Cure for obese highways
Effective people-moving highways can be designed so as not
to destroy the livability of areas around them, according to highway engineer and traffic
consultant Walter Kulash.
In the midst of the debate over the future of state Highway 75 through the
valley, Kulashs message is critical. Kulash spoke in three public presentations
recently.
He is no wild-eyed just-hatched New Ager out to save the world. Kulash is
a veteran traffic engineer who knows his stuff.
He was part of the move-as-much-traffic-as-
possible era of highway building. Along with engineers at all levels of government, Kulash
changed. Tighter highway budgets and better research changed the mission of transportation
experts.
They learned that bigger streets and highways are less efficient than
smaller ones. Highways with slower speeds actually move more cars more safely because
lower speeds result in less serious accidents. Lower speeds require less space between
vehicles and thus allow more vehicles to be on a highway at the same time.
They learned that bigger, faster highways take an unnecessarily huge toll
on the landscape and on the livability of adjacent properties. At higher speeds stopping
sight distances must be longer and the radius of each curve must be larger.
Contrary to popular local opinion, Kulash predicted a five lane highway
will fill up in just 5 years, not 20.
He said studies show that wider, faster highways induce more traffic
because they encourage people to live farther away from their jobs. Then, bingo! A new
highway is soon as congested as the old one.

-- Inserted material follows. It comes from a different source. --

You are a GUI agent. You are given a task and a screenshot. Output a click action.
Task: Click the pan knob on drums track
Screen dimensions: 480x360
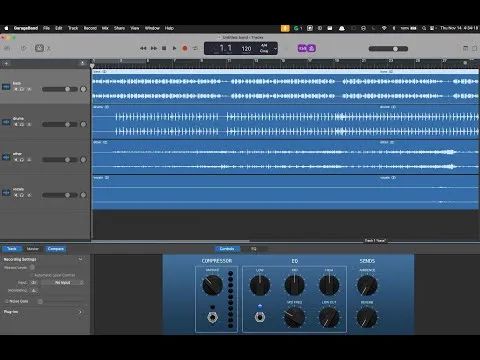pos(83,124)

Kulash said professionals now realize "road size, not congestion is
the choice." The only question is whether we will have two-, three-, five- or
seven-lane congestion.
Kulash was optimistic. He said there are many ways good highway designers
can strike a balance among competing needs for speed, safety, highway capacity and valley
livability.
The light bulb went on when he pointed out a major problem with state
Highway 75: It has no useable shoulders. Any car that must veer onto what passes for a
shoulder is in danger of rolling or sinking in snow or mud.
Kulash said highway departments all over the country saved money for
future construction of bigger highways by failing to improve smaller ones with such things
as hardened gently sloped shoulders.
Kulash summed up the problem by quoting futurist Glen Heiemstra who wrote,
"Trying to address traffic congestion by widening roads is like trying to cure
obesity by loosening your belt."
Cute, but it may be the key to resolving the debate over Highway 75.